Is Logic then really useless, or even misleading, inasmuch as it ignores the definite implication of negatives in ordinary thought and speech? In ignoring this implication, does Logic oppose this implication as erroneous? Does Logic shelter the quibbler who trades upon it? By no means: to jump to this conclusion were a misunderstanding. The fact only is that nothing beyond the logical Law of Contradiction needs to be assumed for any of the processes of Formal Logic. Aristotle required to assume nothing more for his syllogistic formulæ, and Logic has not yet included in its scope any process that requires any further assumption. "If not-b represent everything except b, everything outside b, then that A is b, and that A is not-b, cannot both be true, and one or other of them must be true."

Whether the scope of Logic ought to be extended is another question. It seems to me that the scope of Logic may legitimately be extended so as to take account both of the positive implication of negatives and the negative implication of positives. I therefore deal with this subject in a separate chapter following on the ordinary doctrines of Immediate Inference, where I try to explain the simple Law of Thought involved. When I say that the extension is legitimate, I mean that it may be made without departing from the traditional view of Logic as a practical science, conversant with the nature of thought and its expression only in so far as it can provide practical guidance against erroneous interpretations and inferences. The extension that I propose is in effect an attempt to bring within the fold of Practical Logic some of the results of the dialectic of Hegel and his followers, such as Mr. Bradley and Mr. Bosanquet, Professor Caird and Professor Wallace.[¹⁰]

The logical processes formulated by Aristotle are merely stages in the movement of thought towards attaining definite conceptions of reality. To treat their conclusions as positions in which thought may dwell and rest, is an error, against which Logic itself as a practical science may fairly be called upon to guard. It may even be conceded that the Aristotelian processes are artificial stages, courses that thought does not take naturally, but into which it has to be forced for a purpose. To concede this is not to concede that the Aristotelian logic is useless, as long as we have reason on our side in holding that thought is benefited and strengthened against certain errors by passing through those artificial stages.

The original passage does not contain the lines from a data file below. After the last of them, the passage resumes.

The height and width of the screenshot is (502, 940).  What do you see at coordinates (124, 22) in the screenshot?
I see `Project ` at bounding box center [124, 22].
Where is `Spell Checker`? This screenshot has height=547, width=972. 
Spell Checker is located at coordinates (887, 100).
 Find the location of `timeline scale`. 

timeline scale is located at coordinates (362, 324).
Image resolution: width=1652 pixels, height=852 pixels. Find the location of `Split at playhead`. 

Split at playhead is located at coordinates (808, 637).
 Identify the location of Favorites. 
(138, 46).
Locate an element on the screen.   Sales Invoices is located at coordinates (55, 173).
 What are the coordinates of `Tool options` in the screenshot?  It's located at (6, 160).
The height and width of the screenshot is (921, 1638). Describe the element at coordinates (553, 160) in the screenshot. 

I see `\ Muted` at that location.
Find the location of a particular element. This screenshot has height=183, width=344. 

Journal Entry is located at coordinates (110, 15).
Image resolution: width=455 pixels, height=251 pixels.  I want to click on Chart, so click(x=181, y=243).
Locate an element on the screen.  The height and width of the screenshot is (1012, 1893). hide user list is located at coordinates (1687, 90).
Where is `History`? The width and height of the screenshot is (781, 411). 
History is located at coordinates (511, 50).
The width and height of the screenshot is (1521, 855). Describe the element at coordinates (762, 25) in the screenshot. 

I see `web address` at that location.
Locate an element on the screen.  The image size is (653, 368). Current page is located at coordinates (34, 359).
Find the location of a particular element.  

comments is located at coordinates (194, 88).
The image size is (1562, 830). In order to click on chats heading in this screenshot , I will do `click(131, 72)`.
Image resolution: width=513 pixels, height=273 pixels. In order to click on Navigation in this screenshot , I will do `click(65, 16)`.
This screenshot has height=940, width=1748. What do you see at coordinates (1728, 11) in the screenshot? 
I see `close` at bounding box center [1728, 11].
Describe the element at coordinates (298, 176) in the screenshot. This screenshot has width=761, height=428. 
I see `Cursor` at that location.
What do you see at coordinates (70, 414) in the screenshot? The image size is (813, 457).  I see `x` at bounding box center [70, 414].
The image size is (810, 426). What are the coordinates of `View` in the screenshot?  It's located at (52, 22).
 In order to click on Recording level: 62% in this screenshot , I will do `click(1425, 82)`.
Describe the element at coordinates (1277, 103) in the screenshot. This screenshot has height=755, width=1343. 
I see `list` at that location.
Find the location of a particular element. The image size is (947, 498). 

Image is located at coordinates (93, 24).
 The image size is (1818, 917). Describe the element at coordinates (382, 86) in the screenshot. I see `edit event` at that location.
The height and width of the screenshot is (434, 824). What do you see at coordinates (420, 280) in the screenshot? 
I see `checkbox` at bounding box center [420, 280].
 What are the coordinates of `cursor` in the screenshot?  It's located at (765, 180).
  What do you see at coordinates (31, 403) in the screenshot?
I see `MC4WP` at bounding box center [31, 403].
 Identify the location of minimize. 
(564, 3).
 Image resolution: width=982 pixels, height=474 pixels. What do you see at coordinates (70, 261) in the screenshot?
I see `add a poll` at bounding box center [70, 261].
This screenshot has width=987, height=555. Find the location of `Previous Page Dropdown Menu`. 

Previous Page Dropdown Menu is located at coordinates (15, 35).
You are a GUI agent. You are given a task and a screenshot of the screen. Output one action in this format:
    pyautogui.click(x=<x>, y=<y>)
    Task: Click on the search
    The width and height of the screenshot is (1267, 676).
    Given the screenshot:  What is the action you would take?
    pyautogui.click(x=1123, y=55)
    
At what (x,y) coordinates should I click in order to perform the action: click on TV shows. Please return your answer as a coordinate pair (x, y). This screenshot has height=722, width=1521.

[Footnote 1:] The first statement of the Law of Identity in the form Ens est ens is ascribed by Hamilton (Lectures, iii. 91) to Antonius Andreas, a fourteenth century commentator on the Metaphysics. But Andreas is merely expounding what Aristotle sets forth in iii. 4, 1006 a, b. Ens est ens does not mean in Andreas what A is A means in Hamilton.

[Footnote 2:] τὸ γὰρ αὐτὸ ἅμα ὑπάρχειν τε καὶ μὴ ὑπάρχειν ἀδύνατον τῷ αὐτῷ καὶ κατὰ τὸ αὐτὸ, . . . αὕτη δὴ πασῶν ἐστὶ βεβαιοτάτη τῶν ἀρχῶν. iii. 3, 1005b, 19-23.

[Footnote 3:] Hamilton credits Andreas with maintaining, "against Aristotle," that "the principle of Identity, and not the principle of Contradiction, is the one absolutely first". Which comes first, is a scholastic question on which ingenuity may be exercised. But in fact Aristotle put the principle of Identity first in the above plain sense, and Andreas only expounded more formally what Aristotle had said.

[Footnote 4:] Μεταξὑ ὰντιφάσεως ἐνδέχεται εἶναι οὐθέν, ἀλλ᾿ ἀνάγκη ἢ φάναι ἢ ὰποφάναι ἒν καθ᾿ ἑνὸς ὁτιοῦν. Metaph. iii. 7, 1011b, 23-4.

[Footnote 5:] Prof. Caird's Hegel, p. 138.

[Footnote 6:] See Venn, Empirical Logic, 1-8.